Dean Michael Yelnosky discusses why a Trump Supreme Court is likely to overturn 40 years of precedent on public sector collective bargaining agreements.
Michael J. Yelnosky, Dean of the RWU School of Law and professor of law, who has studied and written extensively about labor law issues, contibuted this piece to RWU's First Amendment Blog:
In all likelihood, sometime in 2017 a new U.S. Supreme Court justice will take the bench and fill the vacancy created by the death last year of Justice Antonin Scalia. Sometime thereafter, I am confident, the court will reverse almost 40 years of precedent and rule that the First Amendment prohibits provisions in public sector collective bargaining agreements requiring all covered employees to compensate the union for the costs associated with the union’s negotiation and administration of that agreement.
State law determines whether and to what extent public employees have the right to select a union to bargain with their employer -- for example, a state or a municipality. By contrast, federal law governs these issues in the private sector. To make a long story short, the Supreme Court has concluded that in the private sector these “fair share” contract provisions are enforceable so long as they focus on the costs incurred by the union when engaged in activities related to collective bargaining. By contrast, provisions requiring employees to join the union or to help fund union activities such as participating in social, charitable and political causes would violate the associational and free speech rights of employees who objected to the levy. The court reasoned that provisions requiring each employee to contribute to the cost of collective bargaining were lawful because those enjoying the benefits of union representation should contribute their fair share to the expense of securing those benefits. Thus, it is fair to say that the court had struck a balance between the rights of objecting employees to be free from compelled financial contributions and the legitimate right of unions to be compensated for their efforts and to prohibit free riders – employees who would accept the benefits of a collective bargaining agreement without paying their fair share of the costs.

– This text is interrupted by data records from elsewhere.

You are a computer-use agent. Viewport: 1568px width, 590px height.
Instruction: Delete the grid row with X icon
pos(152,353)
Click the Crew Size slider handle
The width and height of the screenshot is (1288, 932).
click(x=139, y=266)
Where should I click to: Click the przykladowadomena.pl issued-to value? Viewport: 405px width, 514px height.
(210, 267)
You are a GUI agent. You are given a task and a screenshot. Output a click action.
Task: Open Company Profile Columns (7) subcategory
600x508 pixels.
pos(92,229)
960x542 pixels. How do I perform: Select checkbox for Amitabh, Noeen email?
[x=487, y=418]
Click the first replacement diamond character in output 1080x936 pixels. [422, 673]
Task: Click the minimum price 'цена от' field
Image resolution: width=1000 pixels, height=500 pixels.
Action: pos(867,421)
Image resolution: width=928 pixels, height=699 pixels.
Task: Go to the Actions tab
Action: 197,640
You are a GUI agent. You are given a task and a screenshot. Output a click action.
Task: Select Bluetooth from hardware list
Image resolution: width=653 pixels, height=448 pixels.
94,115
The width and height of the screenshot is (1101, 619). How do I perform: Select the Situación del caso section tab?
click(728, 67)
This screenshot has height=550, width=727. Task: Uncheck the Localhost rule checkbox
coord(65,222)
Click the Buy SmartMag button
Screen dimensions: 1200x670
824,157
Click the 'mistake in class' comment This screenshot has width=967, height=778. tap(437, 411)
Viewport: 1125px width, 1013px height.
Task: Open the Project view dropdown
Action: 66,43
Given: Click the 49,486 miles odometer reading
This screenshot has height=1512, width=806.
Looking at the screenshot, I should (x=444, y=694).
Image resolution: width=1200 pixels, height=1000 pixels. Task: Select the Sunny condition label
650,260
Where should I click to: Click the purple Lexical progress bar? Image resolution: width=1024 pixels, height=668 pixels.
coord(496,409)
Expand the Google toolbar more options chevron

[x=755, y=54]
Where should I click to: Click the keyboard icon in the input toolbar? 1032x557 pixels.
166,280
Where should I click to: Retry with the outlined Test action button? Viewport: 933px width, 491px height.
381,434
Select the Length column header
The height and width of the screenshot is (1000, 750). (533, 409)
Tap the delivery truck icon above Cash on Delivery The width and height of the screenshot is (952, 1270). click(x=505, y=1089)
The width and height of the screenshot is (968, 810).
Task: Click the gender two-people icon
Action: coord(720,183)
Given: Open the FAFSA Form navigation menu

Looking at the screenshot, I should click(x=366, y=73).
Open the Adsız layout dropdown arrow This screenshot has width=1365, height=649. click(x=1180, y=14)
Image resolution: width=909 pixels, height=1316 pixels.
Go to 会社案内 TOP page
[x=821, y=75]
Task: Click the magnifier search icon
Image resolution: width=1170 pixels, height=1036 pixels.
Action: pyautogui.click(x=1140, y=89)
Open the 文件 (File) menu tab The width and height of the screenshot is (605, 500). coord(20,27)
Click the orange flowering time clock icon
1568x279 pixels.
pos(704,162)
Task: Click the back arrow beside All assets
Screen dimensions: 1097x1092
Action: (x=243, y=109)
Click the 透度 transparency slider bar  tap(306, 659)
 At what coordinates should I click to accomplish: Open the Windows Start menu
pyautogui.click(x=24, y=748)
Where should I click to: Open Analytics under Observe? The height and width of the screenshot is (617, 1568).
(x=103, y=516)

In 1977 (in Abood v. Detroit Board of Education), the court applied the same approach to “fair share” provisions in the public sector, rejecting arguments that all forced payments should be prohibited because in the public sector the act of bargaining with a state or municipality over terms and conditions of employment is necessarily political.
The law remained stable for almost 40 years. But in 2014, in a case the court decided on other grounds (Harris v. Quinn), the court’s opinion made it clear that five justices (Roberts, Thomas, Kennedy, Alito and Scalia) were eager to overrule Abood. Indeed, the court accepted certiorari in a case that presented the issue the following term. That case, Friedrichs v. California Teachers Association, was argued in January 2016. During that argument, Justice Scalia repeatedly insisted that the First Amendment rights of public employees were more robust than in the private sector because in the public sector “what is bargained for is, in all cases, a matter of public interest. And that changes the . . . situation in a way that that may require a change of the rule.”
Justice Scalia died before the court issued its opinion in Friedrichs -- a 4-4 decision that left the lower court’s ruling following Abood in place. Given President-elect Trump’s statements about whom he would likely nominate for the court, that justice would provide the fifth vote to overrule Abood.
So what? After all, Abood is not Roe v. Wade or Obergefell v. Hodges.
First, the court’s willingness to overrule Abood might give us some clues about its willingness to overrule other decisions. Overruling Abood would hardly be a non-event. There are tens of thousands of collective bargaining agreements with fair share provisions affecting millions of employees in the public sector. Second, free riding by public sector employees could deal a serious blow to the financial health and power of public sector unions. Those who believe that a healthy labor movement is necessary to counter the strong economic and political forces that lead to increased income inequality should be very concerned. Third, opponents of organized labor, in a stroke of public relations genius, describe the struggle over fair share provisions as a struggle over “the right to work.” The public policy debate would be better informed if people understood what was really at stake. Finally, while this is a quiet corner of First Amendment law, it is at the heart of one of the important policy disputes of our time.